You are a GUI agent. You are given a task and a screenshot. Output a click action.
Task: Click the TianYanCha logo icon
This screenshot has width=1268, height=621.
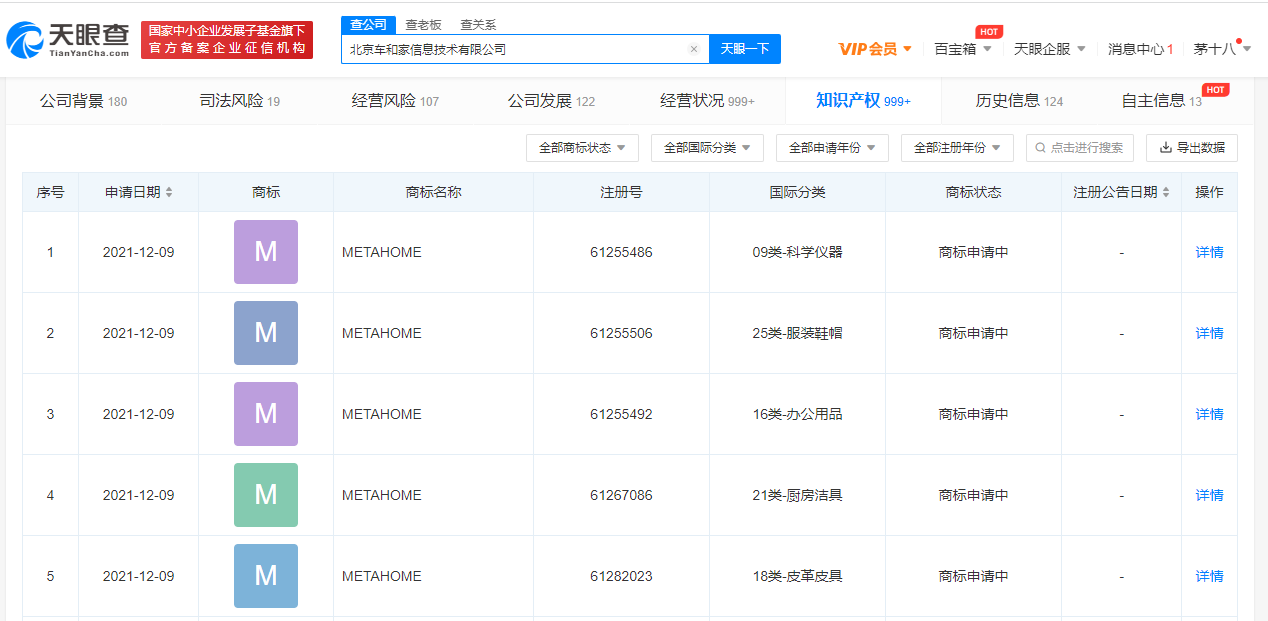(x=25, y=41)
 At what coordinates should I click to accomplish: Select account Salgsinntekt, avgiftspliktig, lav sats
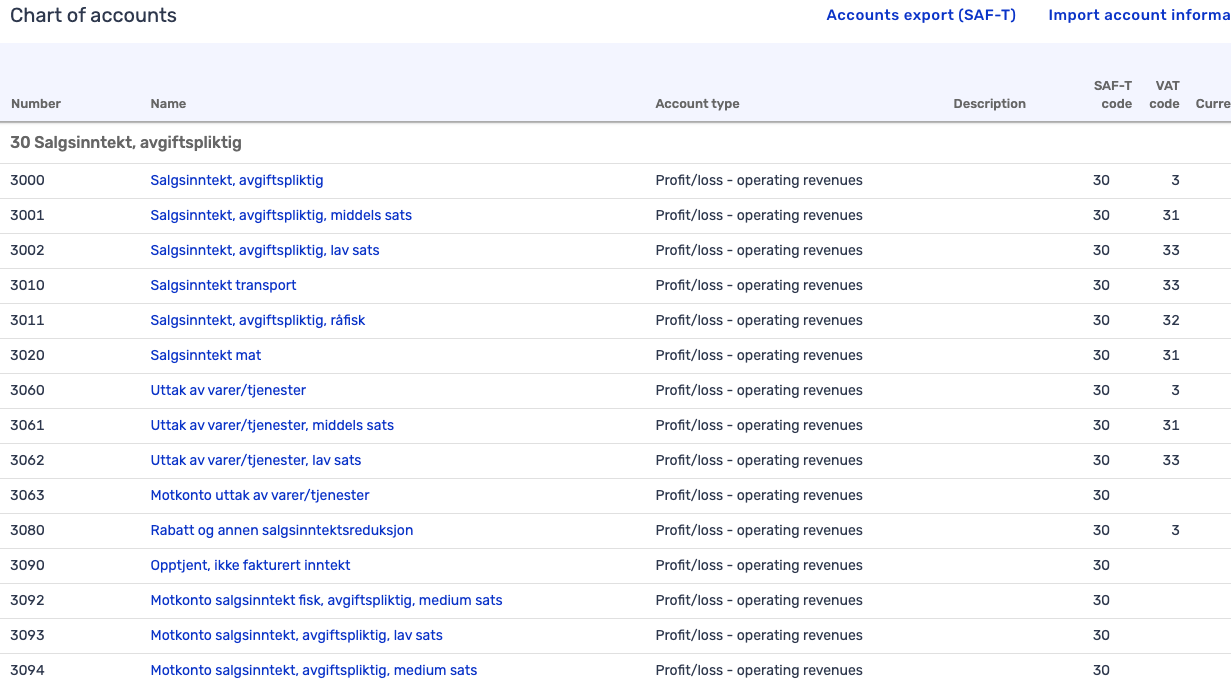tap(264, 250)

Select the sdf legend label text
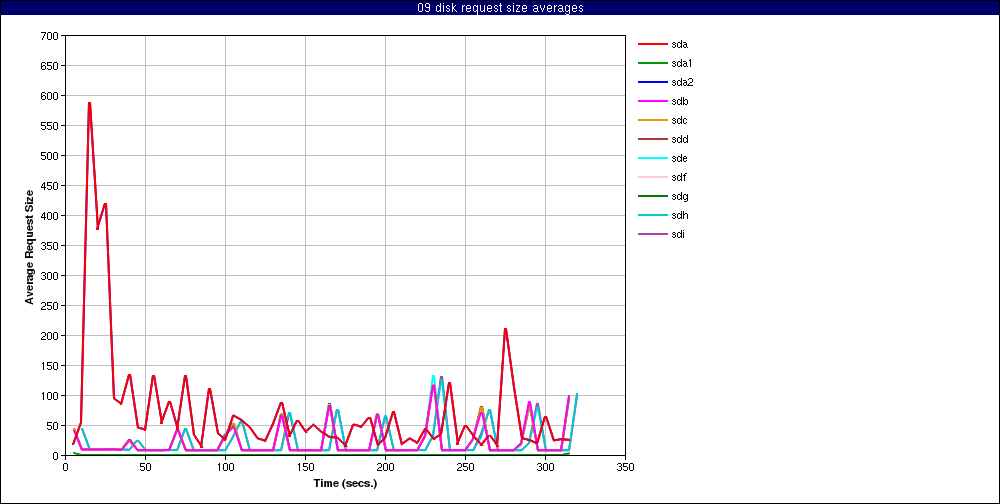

= Exercise directions =
The entries must be written out again unchanged. Images are to be left out.

= Response area =
You are a GUI agent. You are given a task and a screenshot. Output a click action.
Task: Click the TianYanCha logo icon
This screenshot has width=1268, height=621.
(x=25, y=41)
 At what coordinates should I click to accomplish: Select account Salgsinntekt, avgiftspliktig, lav sats
tap(264, 250)

Select the sdf legend label text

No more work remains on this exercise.